4. Plan Well and Ahead
If the school authority has instructed teachers to teach online, and the staff is ready—invest some time to plan. The plan should be well-executed, so even if the planning takes some time, be it, as it will pay off in the long run. Make sure the planning session includes everything from developing teams, solving logistical issues, home support models, setting up Zoom meetings, reporting to larger groups, and so on.
5. Pick the right tools and stick with them
There are many technology tools and apps regarding online learning; many of them are free. With so many options out there, teachers might be tempted to use everything. Instead, we recommend you use a limited number of apps, tools, and platforms you, the students, and their parents are familiar with so as not to overwhelm them. Speaking of online learning, SmileTutor is a pioneer when it comes to online learning and online tuition. We have been an industry-leading online tuition agency with the promise of delivering unparalleled service. We recommend you try our 1-1 online tuition program using Zoom, Google Meets, or Webex.
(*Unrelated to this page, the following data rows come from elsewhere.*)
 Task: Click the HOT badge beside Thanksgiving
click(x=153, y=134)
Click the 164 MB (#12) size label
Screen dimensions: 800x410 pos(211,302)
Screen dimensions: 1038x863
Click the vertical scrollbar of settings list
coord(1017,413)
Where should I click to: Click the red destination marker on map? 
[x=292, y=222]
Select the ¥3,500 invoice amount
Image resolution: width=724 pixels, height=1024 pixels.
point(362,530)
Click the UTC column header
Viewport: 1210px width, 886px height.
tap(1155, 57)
Furthermore, teachers should keep their online instructions simple, precise, and short. Videoconferencing and video instructions are more effective than text instructions.
6. Be well prepared
Ensure that you’ve everything and access all the tools and technology you need to continue teaching from home in case you aren’t able to return to school or bring your school computer and files to your home. Make sure all the files are backed up in the cloud.
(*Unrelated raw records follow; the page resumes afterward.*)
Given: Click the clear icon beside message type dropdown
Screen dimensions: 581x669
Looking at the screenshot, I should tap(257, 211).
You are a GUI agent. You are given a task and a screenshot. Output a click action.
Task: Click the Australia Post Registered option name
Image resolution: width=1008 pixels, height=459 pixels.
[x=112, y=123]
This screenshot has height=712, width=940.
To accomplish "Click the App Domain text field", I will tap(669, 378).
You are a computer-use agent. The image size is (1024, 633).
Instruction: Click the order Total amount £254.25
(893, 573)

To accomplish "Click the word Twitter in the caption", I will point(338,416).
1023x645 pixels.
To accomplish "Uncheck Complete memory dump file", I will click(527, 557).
7. Establish daily schedules
When it comes to online learning, expectations should be clear both for teachers and students when they log in. Spending a full workday in front of a computer can be overwhelming for a lot of students and teachers. To make online learning more enjoyable and purposeful, many schools are opting for two check-in times: one in the morning and one in the afternoon. They’re also allowing families the flexibility to organize their at-home school schedules.
8. Provide robust learning
In such extreme circumstances, teachers can be tempted to upload worksheets and quizzes for students to complete and return. But, it is important to stress that online earning during a lockdown, particularly during extended closures needs to be engaging to some extent, if not more, to the classroom experience. Or else, the students will suffer. Teachers should be reminded that online learning can never be an excuse to keep students busy by assigning them homework, but they should work on how to make learning more to attain the objectives.
9. Develop independent learning methods
Teachers should assign worksheets or classwork that the students can do by working on their own. Teachers should keep in mind that the student’s parents may be working outside or busy working from home, and they can’t offer much help to their kids with their school lessons.
10. Address emotional issues
Teachers should check it with their coworkers and students and coworkers, and address any feelings of anxiety, especially those who aren’t very familiar or comfortable enough with digital learning tools. Make time to socialize at least virtually, and ask them they need any assistance.